>>>
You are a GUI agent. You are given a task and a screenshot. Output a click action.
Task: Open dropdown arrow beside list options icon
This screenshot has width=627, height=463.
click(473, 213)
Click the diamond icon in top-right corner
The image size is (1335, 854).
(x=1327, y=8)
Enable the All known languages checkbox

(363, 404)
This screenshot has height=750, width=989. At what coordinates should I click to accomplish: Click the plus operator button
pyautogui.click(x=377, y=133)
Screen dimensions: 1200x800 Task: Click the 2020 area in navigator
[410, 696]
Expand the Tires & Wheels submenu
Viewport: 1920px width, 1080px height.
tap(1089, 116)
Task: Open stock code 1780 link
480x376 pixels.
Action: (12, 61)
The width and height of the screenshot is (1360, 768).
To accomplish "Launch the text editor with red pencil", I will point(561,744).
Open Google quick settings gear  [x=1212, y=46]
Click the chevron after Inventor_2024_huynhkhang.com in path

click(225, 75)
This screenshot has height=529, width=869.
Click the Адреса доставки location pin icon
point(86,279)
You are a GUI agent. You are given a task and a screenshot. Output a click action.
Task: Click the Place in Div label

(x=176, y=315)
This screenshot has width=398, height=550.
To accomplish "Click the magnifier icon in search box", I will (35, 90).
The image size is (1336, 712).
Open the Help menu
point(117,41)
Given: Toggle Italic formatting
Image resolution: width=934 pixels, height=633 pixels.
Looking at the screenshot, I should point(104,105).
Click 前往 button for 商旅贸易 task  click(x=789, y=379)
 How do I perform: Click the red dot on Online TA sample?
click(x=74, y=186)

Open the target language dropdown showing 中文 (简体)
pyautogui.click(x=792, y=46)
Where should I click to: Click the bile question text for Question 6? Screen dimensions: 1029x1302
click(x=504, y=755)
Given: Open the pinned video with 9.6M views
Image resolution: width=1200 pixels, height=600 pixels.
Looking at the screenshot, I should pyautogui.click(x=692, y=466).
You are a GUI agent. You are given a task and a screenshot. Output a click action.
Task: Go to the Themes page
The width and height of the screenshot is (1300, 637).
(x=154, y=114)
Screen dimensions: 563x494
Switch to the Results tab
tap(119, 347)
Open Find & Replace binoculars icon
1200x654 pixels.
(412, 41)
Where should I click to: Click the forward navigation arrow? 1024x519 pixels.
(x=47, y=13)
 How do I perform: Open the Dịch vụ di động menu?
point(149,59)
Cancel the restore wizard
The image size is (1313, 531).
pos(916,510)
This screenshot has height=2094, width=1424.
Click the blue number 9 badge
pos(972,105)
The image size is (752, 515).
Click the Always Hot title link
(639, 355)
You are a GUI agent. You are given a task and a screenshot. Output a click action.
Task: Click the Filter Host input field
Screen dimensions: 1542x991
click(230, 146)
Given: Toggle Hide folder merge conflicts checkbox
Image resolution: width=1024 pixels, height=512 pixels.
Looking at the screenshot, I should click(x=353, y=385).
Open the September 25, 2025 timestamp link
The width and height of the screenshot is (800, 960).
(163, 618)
<<<
DIRECTIONS ▸
Transcribe the material in full; every line must match exactly.

EXERCISE SOLUTION ▸
You are a GUI agent. You are given a task and a screenshot. Output a click action.
Task: Open dropdown arrow beside list options icon
This screenshot has width=627, height=463.
click(473, 213)
Click the diamond icon in top-right corner
The image size is (1335, 854).
(x=1327, y=8)
Enable the All known languages checkbox

(363, 404)
This screenshot has height=750, width=989. At what coordinates should I click to accomplish: Click the plus operator button
pyautogui.click(x=377, y=133)
Screen dimensions: 1200x800 Task: Click the 2020 area in navigator
[410, 696]
Expand the Tires & Wheels submenu
Viewport: 1920px width, 1080px height.
tap(1089, 116)
Task: Open stock code 1780 link
480x376 pixels.
Action: (12, 61)
The width and height of the screenshot is (1360, 768).
To accomplish "Launch the text editor with red pencil", I will point(561,744).
Open Google quick settings gear  [x=1212, y=46]
Click the chevron after Inventor_2024_huynhkhang.com in path

click(225, 75)
This screenshot has height=529, width=869.
Click the Адреса доставки location pin icon
point(86,279)
You are a GUI agent. You are given a task and a screenshot. Output a click action.
Task: Click the Place in Div label

(x=176, y=315)
This screenshot has width=398, height=550.
To accomplish "Click the magnifier icon in search box", I will (35, 90).
The image size is (1336, 712).
Open the Help menu
point(117,41)
Given: Toggle Italic formatting
Image resolution: width=934 pixels, height=633 pixels.
Looking at the screenshot, I should point(104,105).
Click 前往 button for 商旅贸易 task  click(x=789, y=379)
 How do I perform: Click the red dot on Online TA sample?
click(x=74, y=186)

Open the target language dropdown showing 中文 (简体)
pyautogui.click(x=792, y=46)
Where should I click to: Click the bile question text for Question 6? Screen dimensions: 1029x1302
click(x=504, y=755)
Given: Open the pinned video with 9.6M views
Image resolution: width=1200 pixels, height=600 pixels.
Looking at the screenshot, I should pyautogui.click(x=692, y=466).
You are a GUI agent. You are given a task and a screenshot. Output a click action.
Task: Go to the Themes page
The width and height of the screenshot is (1300, 637).
(x=154, y=114)
Screen dimensions: 563x494
Switch to the Results tab
tap(119, 347)
Open Find & Replace binoculars icon
1200x654 pixels.
(412, 41)
Where should I click to: Click the forward navigation arrow? 1024x519 pixels.
(x=47, y=13)
 How do I perform: Open the Dịch vụ di động menu?
point(149,59)
Cancel the restore wizard
The image size is (1313, 531).
pos(916,510)
This screenshot has height=2094, width=1424.
Click the blue number 9 badge
pos(972,105)
The image size is (752, 515).
Click the Always Hot title link
(639, 355)
You are a GUI agent. You are given a task and a screenshot. Output a click action.
Task: Click the Filter Host input field
Screen dimensions: 1542x991
click(230, 146)
Given: Toggle Hide folder merge conflicts checkbox
Image resolution: width=1024 pixels, height=512 pixels.
Looking at the screenshot, I should click(x=353, y=385).
Open the September 25, 2025 timestamp link
The width and height of the screenshot is (800, 960).
(163, 618)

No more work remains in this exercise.